▶ **Goal of the exercise**: Exact reproduction of the following data is required.

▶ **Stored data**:
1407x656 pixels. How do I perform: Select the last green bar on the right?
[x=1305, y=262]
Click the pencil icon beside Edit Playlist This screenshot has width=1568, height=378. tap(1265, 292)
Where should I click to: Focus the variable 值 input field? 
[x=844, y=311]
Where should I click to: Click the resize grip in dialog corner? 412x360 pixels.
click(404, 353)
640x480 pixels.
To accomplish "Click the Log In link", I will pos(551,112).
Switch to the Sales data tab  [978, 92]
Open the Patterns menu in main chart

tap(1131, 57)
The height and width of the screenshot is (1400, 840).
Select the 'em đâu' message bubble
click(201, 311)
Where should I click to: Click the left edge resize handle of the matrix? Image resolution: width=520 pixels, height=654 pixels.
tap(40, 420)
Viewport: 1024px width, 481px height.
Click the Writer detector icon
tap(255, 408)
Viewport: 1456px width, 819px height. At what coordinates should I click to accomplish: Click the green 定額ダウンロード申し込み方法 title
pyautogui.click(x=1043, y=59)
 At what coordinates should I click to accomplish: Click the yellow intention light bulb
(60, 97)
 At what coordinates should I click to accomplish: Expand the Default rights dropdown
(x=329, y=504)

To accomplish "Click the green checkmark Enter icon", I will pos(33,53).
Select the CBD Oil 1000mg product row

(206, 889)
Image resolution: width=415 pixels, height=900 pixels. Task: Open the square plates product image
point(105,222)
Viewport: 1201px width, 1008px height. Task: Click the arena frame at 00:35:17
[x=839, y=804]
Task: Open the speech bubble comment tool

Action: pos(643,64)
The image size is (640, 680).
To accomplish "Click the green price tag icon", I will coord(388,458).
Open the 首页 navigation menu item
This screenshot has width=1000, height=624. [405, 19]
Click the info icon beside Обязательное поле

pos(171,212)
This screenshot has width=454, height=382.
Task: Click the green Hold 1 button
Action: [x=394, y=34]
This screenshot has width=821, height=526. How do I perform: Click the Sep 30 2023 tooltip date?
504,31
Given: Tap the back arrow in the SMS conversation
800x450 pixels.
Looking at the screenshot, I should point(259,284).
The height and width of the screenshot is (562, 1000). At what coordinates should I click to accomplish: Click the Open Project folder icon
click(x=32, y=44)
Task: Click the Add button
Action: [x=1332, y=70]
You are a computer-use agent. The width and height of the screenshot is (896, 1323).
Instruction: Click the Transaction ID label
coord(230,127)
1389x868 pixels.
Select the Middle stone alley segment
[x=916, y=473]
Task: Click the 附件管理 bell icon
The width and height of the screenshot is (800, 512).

▶ **Result of this task**:
1407x656 pixels. How do I perform: Select the last green bar on the right?
[x=1305, y=262]
Click the pencil icon beside Edit Playlist This screenshot has width=1568, height=378. tap(1265, 292)
Where should I click to: Focus the variable 值 input field? 
[x=844, y=311]
Where should I click to: Click the resize grip in dialog corner? 412x360 pixels.
click(404, 353)
640x480 pixels.
To accomplish "Click the Log In link", I will pos(551,112).
Switch to the Sales data tab  [978, 92]
Open the Patterns menu in main chart

tap(1131, 57)
The height and width of the screenshot is (1400, 840).
Select the 'em đâu' message bubble
click(201, 311)
Where should I click to: Click the left edge resize handle of the matrix? Image resolution: width=520 pixels, height=654 pixels.
tap(40, 420)
Viewport: 1024px width, 481px height.
Click the Writer detector icon
tap(255, 408)
Viewport: 1456px width, 819px height. At what coordinates should I click to accomplish: Click the green 定額ダウンロード申し込み方法 title
pyautogui.click(x=1043, y=59)
 At what coordinates should I click to accomplish: Click the yellow intention light bulb
(60, 97)
 At what coordinates should I click to accomplish: Expand the Default rights dropdown
(x=329, y=504)

To accomplish "Click the green checkmark Enter icon", I will pos(33,53).
Select the CBD Oil 1000mg product row

(206, 889)
Image resolution: width=415 pixels, height=900 pixels. Task: Open the square plates product image
point(105,222)
Viewport: 1201px width, 1008px height. Task: Click the arena frame at 00:35:17
[x=839, y=804]
Task: Open the speech bubble comment tool

Action: pos(643,64)
The image size is (640, 680).
To accomplish "Click the green price tag icon", I will coord(388,458).
Open the 首页 navigation menu item
This screenshot has width=1000, height=624. [405, 19]
Click the info icon beside Обязательное поле

pos(171,212)
This screenshot has width=454, height=382.
Task: Click the green Hold 1 button
Action: [x=394, y=34]
This screenshot has width=821, height=526. How do I perform: Click the Sep 30 2023 tooltip date?
504,31
Given: Tap the back arrow in the SMS conversation
800x450 pixels.
Looking at the screenshot, I should point(259,284).
The height and width of the screenshot is (562, 1000). At what coordinates should I click to accomplish: Click the Open Project folder icon
click(x=32, y=44)
Task: Click the Add button
Action: [x=1332, y=70]
You are a computer-use agent. The width and height of the screenshot is (896, 1323).
Instruction: Click the Transaction ID label
coord(230,127)
1389x868 pixels.
Select the Middle stone alley segment
[x=916, y=473]
Task: Click the 附件管理 bell icon
The width and height of the screenshot is (800, 512).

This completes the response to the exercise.